In a little more than a year, the project has set up 135 such facilities across the country and many of them are adding value to their services with the passage of time.
“This [Surjani Town Panahgah] is capable of providing food to some 500 people at a time,” says Ahmed Rind, an official of Pakistan Pakistan Bait-ul-Mal providing administrative support to the project, at the recently opened Panahgah while looking after the arrangements at the huge dining hall of the centre where the dinner is about to be served to the people sitting over multiple layers of chairs and tables.
With a portrait of PM Khan hanging over one of the walls, the first five rows are serving the men and the three rows behind them have been reserved for women. Just after a nod from Mr Rind, workers at the centre start serving. At each table, several dishes of rice, blended with beef, are served and refilled within no time.

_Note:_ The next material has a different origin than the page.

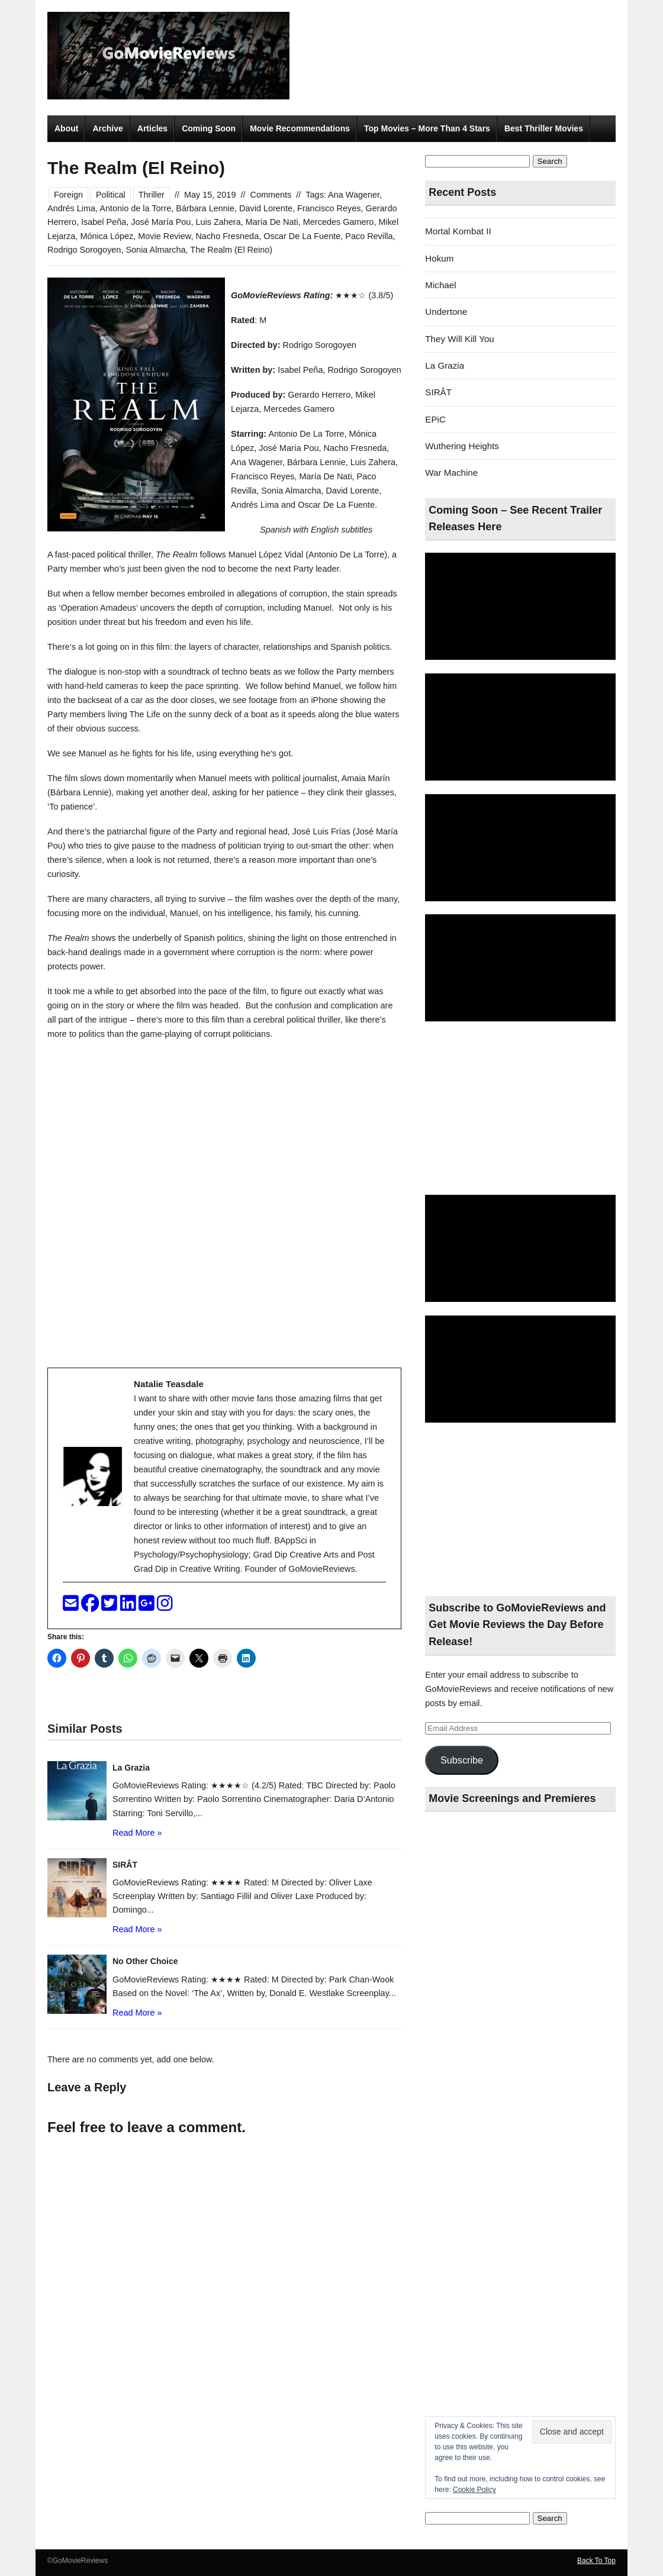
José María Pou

“We also have arrangements for people seeking to stay overnight. Some 100 people can be accommodated here at a time, with separate beds for each individual, besides all the accessories needed in winter. The response is overwhelming as more and more people are turning up after hearing about the facility,” he says.
But how sustainable this initiative can be in a country where a change of government often results in ending the previous administration’s projects. It is hard to answer this in Pakistan but standing here at the dining hall one can witness the Surjani Town Panahgah as a timely relief for many.
Having dined for a third consecutive night, with her two daughters and a son, Hamida Bibi explains it well. For the housemaid from a rural Rahimyar Khan area, who migrated to Karachi some 11 years ago and lost her husband in a road accident in 2014, it’s a “simple math”. She says: “I have to spend at least Rs150 to Rs200 for one time meal for my family [of four]. Even if this [Panahgah] offers me a one-time meal I can save between Rs7,000 and Rs8,000 a month. This makes the salary of two homes where I work. It is more than enough for me. I only have prayers for the one who has taken this initiative.”
Asked about the money she would save from the state-sponsored initiative, Hamida Bibi does not take a second to respond: “I will get them schooling. What else?” she says, looking at her daughters and son sitting across the table.